„Flugschämen bringt nichts“

Tourismusforscher Peter Zellmann im FaktuM-Gespräch über Overtourism und Reiseverbote.
© Institut für Freizeit- und Tourismusforschung

Im Kontext mit Overtourism und Umweltschutz werden plötzlich auch Flug- und Fernreisen negativ konnotiert. Unter dem Motto: Fliegen ist böse. Fernreisen sind böse. Macht das Sinn?

Ich glaube nicht, dass Maßnahmen wie Flugverbote, Reiseverbote, die Menschen wirklich erreichen würden. Da ist der Wunsch der Vater der Gedanken. Urlaub ist die populärste Form von Glück, die emotional gleich nach Weihnachten für die Menschen angesiedelt ist. Da ist man von der Ratio her, vom Hirn her, vielleicht durchaus bereit zu sagen: Ja, es ist in Ordnung, sich einzuschränken. Die Einstellung der Bevölkerung liegt hier bei zirka 50:50.
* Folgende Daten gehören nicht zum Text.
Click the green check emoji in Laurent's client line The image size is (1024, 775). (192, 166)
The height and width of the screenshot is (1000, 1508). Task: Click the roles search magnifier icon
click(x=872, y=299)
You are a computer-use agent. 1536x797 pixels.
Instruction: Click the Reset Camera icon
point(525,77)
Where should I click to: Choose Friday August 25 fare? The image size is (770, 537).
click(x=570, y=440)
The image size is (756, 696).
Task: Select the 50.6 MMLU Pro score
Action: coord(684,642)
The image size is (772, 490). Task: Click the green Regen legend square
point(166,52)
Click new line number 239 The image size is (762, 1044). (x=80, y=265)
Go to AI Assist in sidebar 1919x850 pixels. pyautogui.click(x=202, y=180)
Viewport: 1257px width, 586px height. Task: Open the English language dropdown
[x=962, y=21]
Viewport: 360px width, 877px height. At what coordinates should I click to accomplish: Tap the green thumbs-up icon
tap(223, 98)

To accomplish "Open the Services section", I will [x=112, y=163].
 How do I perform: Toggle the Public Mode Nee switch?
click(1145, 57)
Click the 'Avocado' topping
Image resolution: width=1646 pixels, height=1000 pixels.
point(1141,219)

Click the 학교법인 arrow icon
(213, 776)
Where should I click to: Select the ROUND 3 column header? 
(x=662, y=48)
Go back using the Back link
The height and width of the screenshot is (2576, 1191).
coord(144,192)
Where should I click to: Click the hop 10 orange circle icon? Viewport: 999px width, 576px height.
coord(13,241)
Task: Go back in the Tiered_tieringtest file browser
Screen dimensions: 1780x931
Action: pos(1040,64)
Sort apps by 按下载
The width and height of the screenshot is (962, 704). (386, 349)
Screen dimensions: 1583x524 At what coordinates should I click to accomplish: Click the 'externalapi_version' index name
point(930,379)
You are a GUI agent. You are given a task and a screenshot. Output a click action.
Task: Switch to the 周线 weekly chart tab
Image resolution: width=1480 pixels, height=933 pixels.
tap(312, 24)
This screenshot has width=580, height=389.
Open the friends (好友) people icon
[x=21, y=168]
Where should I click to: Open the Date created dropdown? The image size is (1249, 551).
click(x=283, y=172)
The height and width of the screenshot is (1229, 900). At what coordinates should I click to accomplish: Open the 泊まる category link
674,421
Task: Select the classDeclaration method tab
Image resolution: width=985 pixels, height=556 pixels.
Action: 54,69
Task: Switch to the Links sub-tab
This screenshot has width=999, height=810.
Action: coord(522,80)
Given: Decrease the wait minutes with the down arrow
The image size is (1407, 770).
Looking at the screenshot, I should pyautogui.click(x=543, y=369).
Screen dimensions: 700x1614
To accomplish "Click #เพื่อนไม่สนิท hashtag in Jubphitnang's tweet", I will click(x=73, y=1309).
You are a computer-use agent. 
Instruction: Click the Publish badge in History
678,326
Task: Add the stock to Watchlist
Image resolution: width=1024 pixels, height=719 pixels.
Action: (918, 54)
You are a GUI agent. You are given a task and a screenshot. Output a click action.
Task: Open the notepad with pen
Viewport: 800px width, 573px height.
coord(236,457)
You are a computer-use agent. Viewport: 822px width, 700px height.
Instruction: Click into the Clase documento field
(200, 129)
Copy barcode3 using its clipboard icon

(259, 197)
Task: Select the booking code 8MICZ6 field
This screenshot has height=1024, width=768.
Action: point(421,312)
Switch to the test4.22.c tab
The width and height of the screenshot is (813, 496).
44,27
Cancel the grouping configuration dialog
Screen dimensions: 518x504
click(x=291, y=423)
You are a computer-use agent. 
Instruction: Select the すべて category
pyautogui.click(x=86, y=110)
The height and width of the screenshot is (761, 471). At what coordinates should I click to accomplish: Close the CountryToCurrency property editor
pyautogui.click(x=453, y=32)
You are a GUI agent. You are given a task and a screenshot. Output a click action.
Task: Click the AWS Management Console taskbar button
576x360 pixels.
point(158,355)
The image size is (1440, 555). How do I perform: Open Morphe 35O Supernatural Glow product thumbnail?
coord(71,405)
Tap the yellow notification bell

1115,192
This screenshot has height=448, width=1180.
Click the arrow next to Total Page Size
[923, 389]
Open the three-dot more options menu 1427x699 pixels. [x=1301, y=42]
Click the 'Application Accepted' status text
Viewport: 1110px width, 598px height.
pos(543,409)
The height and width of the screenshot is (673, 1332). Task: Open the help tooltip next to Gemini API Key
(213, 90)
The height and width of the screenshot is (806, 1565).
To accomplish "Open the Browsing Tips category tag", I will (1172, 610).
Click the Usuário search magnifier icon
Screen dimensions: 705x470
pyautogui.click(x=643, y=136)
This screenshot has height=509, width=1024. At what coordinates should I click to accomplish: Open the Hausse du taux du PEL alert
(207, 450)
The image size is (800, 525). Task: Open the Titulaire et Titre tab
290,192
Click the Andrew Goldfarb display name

Aber wenn es einen dann selber betrifft, für seine 14 Tage Urlaub oder diesen einen Städtetrip, den man sich schon so lange vorgenommen hat: Da werden die Leute sagen „Da flieg ich jetzt hin. Das ist besonders günstig. Wenn ich die Reise nicht antrete, tu’s wer anderer …“ Das lassen sie sich nicht ausreden. Sehr wohl steuern kann man über den Preis.

Wie das?

Wenn der Flug billiger ist, als die Fahrt zum Flughafen, dann ist das ein Unding. Ein dekatentes Unding. Wenn man beispielsweise auf eine Kerosinsteuer statt auf eine allgemeine CO2-Steuer setzen würde, hebt man den Flugpreis auf ein Niveau an, dass dann wirklich die Bahn – zumindest im Umkreis von 500 bis 1000 Kilometern – als eine echte Alternative erscheinen lässt. Das halte ich schon für eine sehr vernünftige Lösung.

Für Mensch und Umwelt sind Belastungsgrenzen entstanden. Sich dagegen zu wehren ist legitim. Und das geht in unserer Marktwirtschaft, auf die wir ja berechtigterweise so stolz sind, ausschließlich über den Preis.

Prof. Dr. Peter Zellmann leitet das IFT – Institut für Freizeit- und Tourismusforschung in Wien.